▸ Task brief
Give all of the data again with "CLOSEOUT" switched to "CLEARANCE" everywhere and nothing else changed. Leave the pictures out.

▸ Supplied records
━━━━━━
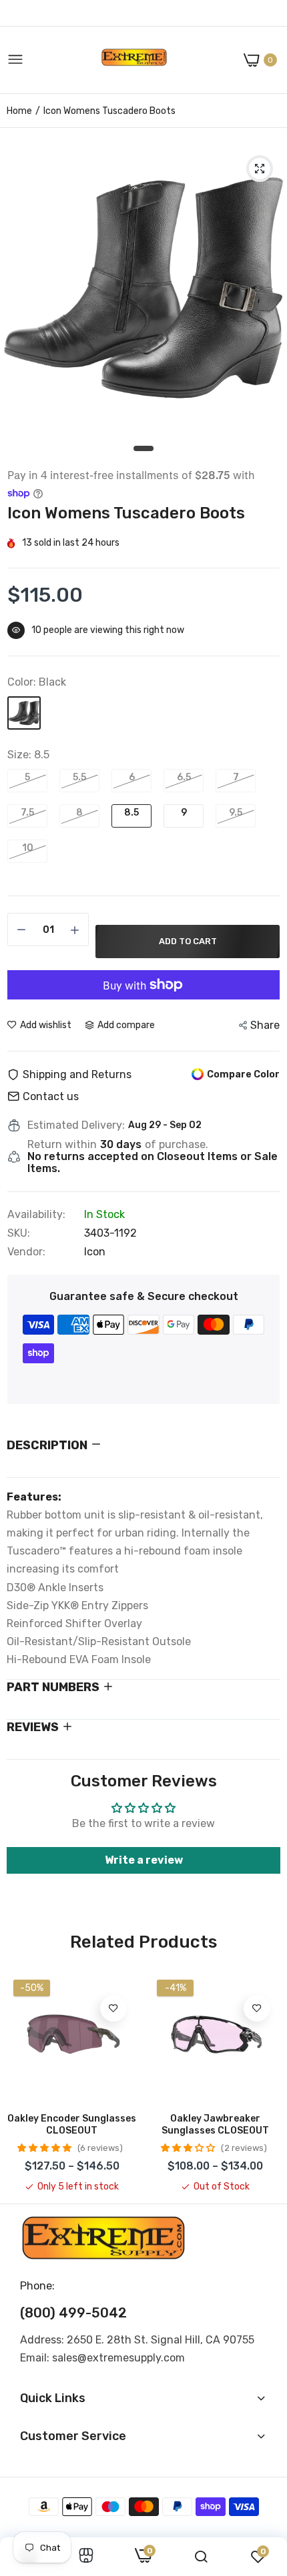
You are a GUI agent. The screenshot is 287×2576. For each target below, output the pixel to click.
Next (263, 2083)
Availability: (36, 1215)
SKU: (18, 1233)
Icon (94, 1251)
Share (265, 1025)
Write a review (144, 1860)
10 (27, 848)
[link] (113, 2008)
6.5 (184, 777)
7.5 (27, 812)
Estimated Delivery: (76, 1125)
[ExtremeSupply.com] (134, 60)
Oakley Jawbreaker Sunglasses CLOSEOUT (215, 2124)
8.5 (131, 812)
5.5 (79, 777)
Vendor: (26, 1252)
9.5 (235, 812)
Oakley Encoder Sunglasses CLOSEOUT (71, 2124)
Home (19, 111)
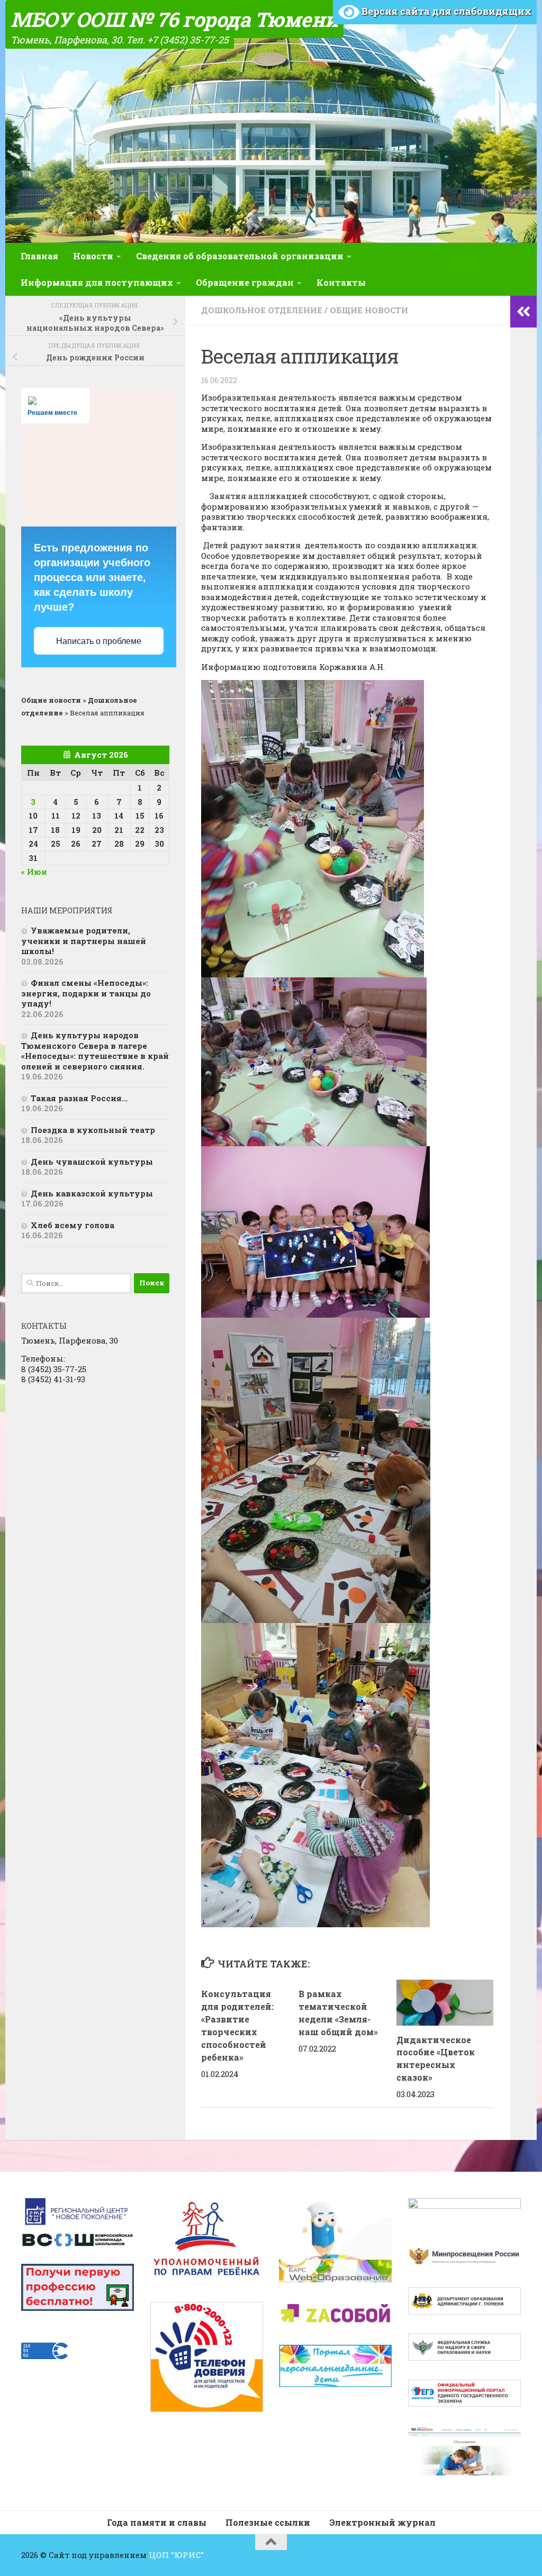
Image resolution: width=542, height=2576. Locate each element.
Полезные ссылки (267, 2522)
━━━━━━
▸ Reply to the exercise
You are a GUI agent. The screenshot is 287×2576. For each target below, output the pixel to click.
Next (263, 2083)
Availability: (36, 1215)
SKU: (18, 1233)
Icon (94, 1251)
Share (265, 1025)
Write a review (144, 1860)
10 (27, 848)
[link] (113, 2008)
6.5 (184, 777)
7.5 (27, 812)
Estimated Delivery: (76, 1125)
[ExtremeSupply.com] (134, 60)
Oakley Jawbreaker Sunglasses CLEARANCE (215, 2124)
8.5 (131, 812)
5.5 (79, 777)
Vendor: (26, 1252)
9.5 (235, 812)
Oakley Encoder Sunglasses CLEARANCE (71, 2124)
Home (19, 111)
Image resolution: width=542, height=2576. Locate each element.
Полезные ссылки (267, 2522)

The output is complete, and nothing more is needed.